Specific conditions – Schedule 7
- Sch.7 para.5 (Housing with or apart from other animals):
a) Para.5(1): the requirement that social animals (which rabbits are) must not be exhibited if their “removal from and reintroduction to the group with which they are usually housed causes them or any other animal within that group stress, anxiety or fear”.
b) Para.5(3): the requirement that all persons (including those participating in the show) “likely to come into contact with the animals during an exhibition must be briefed about how to behave around the animals so as to minimise anxiety, fear and stress in the animals”. It was clear that the rabbit(s) featured was stressed and anxious, and the participants’ behaviour in respect of the rabbit would have increased its “anxiety, fear and stress”. It therefore beggars belief that even if those participating received such a briefing, they were allowed to behave in such a way around the rabbit(s).
- Sch.7 para.7 (Protection from pain, suffering, injury and disease):
a) Para.7(5): the requirement that any equipment or other materials used in the exhibition “must not cause the animals pain, discomfort, fatigue or stress”. Placing and filming a rabbit in a small clear box (when they are prey animals) caused evident discomfort and stress to the rabbit(s) on screen.
Further, we would note that the statutory guidance (https://www.gov.uk/…/keeping-or-training-animals-for…) requires the following. Again, please explain how the Company complied with these requirements:
Part A – General conditions
8.1: that an interaction must be stopped “if the animal shows signs of fear, suffering or fatigue”. It was clear that the rabbit(s) in question showed signs of fear and suffering.
8.3: that animals “must never be forced to interact with people. They must be able to avoid people, by having a facility such as a hiding place.” That was not the case in this programme.
Part B – Specific conditions
3.0: “If animals are displayed to the public, signs must be placed on enclosures to stop anyone from: tapping on the glass; putting their fingers into cages”. Please explain why it was thought appropriate – and in compliance with the guidance to the 2018 Regulations – to permit contestants to touch the rabbit(s) in this way.
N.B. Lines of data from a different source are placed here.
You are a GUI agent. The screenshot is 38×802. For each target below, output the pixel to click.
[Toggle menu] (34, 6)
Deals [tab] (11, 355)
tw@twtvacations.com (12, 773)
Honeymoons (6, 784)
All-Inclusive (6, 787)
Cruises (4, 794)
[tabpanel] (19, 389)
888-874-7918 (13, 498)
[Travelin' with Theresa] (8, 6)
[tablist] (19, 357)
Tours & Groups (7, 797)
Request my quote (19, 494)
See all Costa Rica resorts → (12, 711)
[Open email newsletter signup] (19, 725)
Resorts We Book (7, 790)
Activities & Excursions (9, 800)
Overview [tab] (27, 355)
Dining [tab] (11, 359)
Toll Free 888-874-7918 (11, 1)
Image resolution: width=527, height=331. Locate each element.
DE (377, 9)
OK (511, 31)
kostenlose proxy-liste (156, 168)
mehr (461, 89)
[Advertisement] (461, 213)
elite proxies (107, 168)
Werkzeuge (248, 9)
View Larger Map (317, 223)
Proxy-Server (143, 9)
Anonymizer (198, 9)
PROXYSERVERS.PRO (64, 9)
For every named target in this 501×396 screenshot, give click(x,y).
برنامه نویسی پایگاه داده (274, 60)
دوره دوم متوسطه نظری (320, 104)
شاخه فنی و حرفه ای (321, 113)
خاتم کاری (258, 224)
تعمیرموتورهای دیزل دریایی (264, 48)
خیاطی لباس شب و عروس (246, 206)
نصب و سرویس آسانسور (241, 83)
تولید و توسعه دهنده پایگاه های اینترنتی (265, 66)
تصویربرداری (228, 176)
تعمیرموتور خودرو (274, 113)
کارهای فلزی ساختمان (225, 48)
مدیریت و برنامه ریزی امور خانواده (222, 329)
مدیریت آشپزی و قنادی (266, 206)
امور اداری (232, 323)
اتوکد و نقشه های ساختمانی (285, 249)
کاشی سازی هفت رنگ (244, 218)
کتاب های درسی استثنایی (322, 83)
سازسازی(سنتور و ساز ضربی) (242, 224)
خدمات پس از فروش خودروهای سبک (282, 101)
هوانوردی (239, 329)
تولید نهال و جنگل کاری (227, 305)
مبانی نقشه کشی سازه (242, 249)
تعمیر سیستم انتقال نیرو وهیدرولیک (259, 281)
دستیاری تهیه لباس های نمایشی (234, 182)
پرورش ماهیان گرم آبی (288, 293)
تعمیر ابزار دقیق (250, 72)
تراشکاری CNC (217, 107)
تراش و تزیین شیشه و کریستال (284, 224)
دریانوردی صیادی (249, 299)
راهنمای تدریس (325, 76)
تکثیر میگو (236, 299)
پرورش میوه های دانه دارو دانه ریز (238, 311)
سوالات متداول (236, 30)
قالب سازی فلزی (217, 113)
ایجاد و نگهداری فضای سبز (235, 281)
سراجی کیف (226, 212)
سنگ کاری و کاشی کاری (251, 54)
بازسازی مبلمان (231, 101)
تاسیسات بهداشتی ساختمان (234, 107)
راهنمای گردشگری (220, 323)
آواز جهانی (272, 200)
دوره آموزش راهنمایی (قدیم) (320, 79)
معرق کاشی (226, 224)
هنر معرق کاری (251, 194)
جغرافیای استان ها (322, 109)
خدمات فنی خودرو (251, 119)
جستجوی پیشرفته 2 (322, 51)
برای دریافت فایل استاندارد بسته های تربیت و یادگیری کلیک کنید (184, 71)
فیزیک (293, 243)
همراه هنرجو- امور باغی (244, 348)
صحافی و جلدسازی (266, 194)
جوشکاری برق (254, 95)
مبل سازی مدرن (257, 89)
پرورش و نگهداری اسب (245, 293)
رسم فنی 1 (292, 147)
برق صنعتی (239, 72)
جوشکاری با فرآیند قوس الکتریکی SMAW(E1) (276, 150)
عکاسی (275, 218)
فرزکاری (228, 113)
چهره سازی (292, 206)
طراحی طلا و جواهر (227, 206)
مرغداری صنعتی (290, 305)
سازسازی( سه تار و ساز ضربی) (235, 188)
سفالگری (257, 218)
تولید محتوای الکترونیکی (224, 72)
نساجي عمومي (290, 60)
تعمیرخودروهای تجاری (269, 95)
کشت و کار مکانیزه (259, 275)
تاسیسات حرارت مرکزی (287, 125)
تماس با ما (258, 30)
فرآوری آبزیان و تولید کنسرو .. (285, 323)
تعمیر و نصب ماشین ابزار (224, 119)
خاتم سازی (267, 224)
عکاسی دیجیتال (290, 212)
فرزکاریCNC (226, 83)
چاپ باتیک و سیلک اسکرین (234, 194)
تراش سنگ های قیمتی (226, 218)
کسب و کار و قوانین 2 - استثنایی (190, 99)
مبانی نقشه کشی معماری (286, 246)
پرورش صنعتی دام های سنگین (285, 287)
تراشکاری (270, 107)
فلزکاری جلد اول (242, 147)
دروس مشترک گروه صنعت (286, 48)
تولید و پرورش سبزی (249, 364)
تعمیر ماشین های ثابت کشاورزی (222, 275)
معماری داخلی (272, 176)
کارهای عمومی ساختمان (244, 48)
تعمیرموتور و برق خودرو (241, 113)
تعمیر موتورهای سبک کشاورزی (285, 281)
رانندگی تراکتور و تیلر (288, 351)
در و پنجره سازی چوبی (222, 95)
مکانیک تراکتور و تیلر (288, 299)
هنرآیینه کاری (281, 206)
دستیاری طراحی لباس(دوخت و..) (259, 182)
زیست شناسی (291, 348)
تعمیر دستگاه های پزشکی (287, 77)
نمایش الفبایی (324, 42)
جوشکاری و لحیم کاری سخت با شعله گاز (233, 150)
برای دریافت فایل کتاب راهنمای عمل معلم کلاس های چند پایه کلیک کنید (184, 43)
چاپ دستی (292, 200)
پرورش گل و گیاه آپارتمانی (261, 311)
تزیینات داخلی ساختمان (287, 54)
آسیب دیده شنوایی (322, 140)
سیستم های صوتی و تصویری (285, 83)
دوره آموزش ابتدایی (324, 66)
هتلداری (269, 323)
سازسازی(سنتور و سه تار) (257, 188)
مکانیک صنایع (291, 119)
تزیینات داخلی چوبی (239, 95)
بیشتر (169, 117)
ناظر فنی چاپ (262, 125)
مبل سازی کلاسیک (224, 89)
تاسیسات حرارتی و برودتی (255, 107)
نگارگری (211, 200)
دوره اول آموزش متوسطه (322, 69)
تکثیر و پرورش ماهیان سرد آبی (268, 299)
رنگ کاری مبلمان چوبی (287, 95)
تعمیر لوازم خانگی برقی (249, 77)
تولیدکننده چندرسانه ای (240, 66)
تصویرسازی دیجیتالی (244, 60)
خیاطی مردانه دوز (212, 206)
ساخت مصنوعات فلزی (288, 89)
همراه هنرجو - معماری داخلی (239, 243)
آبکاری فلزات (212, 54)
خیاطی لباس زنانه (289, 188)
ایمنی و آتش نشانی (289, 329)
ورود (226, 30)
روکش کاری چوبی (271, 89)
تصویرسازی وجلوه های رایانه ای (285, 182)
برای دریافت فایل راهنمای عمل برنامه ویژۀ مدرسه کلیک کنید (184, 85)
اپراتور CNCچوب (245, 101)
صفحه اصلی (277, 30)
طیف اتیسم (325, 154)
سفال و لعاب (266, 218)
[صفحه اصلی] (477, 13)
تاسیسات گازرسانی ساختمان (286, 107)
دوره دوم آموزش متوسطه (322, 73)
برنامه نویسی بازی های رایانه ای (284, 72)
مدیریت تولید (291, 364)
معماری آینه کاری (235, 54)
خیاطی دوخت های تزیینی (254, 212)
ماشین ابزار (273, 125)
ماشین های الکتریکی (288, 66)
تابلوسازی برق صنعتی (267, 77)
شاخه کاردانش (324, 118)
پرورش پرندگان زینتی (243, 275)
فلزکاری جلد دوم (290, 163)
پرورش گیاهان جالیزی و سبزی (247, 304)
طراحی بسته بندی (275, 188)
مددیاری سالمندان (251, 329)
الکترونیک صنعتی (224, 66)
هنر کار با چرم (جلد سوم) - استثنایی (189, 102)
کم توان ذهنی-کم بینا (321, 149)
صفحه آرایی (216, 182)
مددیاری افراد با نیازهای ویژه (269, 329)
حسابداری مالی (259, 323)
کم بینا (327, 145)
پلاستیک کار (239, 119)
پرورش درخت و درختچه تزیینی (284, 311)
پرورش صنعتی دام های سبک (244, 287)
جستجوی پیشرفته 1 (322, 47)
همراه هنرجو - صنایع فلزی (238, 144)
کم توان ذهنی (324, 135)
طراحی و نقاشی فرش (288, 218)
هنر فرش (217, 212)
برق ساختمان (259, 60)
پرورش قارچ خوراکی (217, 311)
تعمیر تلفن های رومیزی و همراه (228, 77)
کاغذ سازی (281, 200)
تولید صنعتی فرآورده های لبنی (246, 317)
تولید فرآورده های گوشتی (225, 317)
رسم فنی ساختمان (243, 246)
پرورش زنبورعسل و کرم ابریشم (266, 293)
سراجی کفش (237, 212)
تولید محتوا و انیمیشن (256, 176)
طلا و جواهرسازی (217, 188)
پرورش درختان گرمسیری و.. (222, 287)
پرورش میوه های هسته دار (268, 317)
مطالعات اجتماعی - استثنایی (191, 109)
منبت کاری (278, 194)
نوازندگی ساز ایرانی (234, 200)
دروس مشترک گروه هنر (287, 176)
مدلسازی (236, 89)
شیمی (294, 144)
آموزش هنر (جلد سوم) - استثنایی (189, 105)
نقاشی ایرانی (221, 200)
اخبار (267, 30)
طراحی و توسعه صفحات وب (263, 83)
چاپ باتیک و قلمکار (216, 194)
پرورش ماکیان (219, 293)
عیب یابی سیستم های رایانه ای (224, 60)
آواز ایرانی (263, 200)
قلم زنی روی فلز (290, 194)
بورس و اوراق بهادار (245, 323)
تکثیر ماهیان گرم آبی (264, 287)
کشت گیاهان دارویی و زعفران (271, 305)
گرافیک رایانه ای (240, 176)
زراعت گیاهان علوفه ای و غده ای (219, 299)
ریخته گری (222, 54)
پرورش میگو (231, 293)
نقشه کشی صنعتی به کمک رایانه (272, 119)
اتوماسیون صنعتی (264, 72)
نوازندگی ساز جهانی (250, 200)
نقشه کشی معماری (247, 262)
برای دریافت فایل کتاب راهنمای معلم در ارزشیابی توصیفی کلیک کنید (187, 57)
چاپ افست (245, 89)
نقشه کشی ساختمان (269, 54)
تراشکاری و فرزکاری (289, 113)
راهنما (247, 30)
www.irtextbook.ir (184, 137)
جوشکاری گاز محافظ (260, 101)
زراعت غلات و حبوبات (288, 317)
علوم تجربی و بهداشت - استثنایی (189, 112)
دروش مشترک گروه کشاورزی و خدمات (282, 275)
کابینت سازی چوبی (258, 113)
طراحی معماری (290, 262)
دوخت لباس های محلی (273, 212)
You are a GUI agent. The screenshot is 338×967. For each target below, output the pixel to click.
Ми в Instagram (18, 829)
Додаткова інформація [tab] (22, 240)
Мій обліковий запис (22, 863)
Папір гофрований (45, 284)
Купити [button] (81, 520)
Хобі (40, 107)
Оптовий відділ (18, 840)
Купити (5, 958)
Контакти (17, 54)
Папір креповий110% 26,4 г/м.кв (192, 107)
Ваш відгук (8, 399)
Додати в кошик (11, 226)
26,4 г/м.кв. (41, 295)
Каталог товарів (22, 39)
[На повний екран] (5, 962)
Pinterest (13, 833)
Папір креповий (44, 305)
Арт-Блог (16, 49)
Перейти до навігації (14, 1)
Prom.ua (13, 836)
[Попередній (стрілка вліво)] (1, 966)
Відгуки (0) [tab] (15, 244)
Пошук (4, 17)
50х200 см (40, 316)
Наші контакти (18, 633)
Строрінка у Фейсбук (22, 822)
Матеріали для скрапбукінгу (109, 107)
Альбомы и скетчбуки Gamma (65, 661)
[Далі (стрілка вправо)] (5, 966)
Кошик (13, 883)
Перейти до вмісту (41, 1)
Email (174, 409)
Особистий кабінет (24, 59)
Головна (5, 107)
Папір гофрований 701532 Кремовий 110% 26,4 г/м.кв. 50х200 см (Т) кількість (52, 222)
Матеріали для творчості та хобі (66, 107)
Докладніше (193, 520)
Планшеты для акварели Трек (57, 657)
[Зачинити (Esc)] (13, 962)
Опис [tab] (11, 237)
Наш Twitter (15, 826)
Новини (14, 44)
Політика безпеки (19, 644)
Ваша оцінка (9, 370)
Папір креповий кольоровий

4.1: Animals must not “be exposed to glare, heat, noises or other conditions unless specifically habituated to these conditions before the exhibition.” And “An animal must not be forced to do anything. It should not be expected to do anything: outside its normal behaviour repertoire”. It is certainly not within a rabbit’s “normal behaviour repertoire” to be subjected to what it/they were subjected to on the programme.
5.3: Everyone on the production site (including audience, actors and crew) must be told about “how to behave around the animals” and “any movements that might frighten the animals and make them panic or react aggressively”. Further, people exhibiting animals “must tell the event manager to alert them to any other activities that may cause anxiety for the animals […] Exhibitors must reduce any anxiety by moving the animals as far away as possible from the activities”. Please explain why it was thought the activities that took place could take place given these requirements.
5.3: “No one other than the staff responsible for the animals must be allowed to pet, handle or play with the animals during the working day unless supervised and directly involved with the required action and consistent with the best interest of the animal” (our underlining). Please confirm how this was complied with.
Regulation 15 of the 2018 Regulations gives local authorities the power to suspend, vary or revoke a licence at any time on being satisfied that the licence conditions are not being complied with, there has been a breach of the 2018 Regulations, or it is necessary to protect the welfare of an animal. In our view there are good grounds to argue that the Company’s licence should be suspended, if not revoked.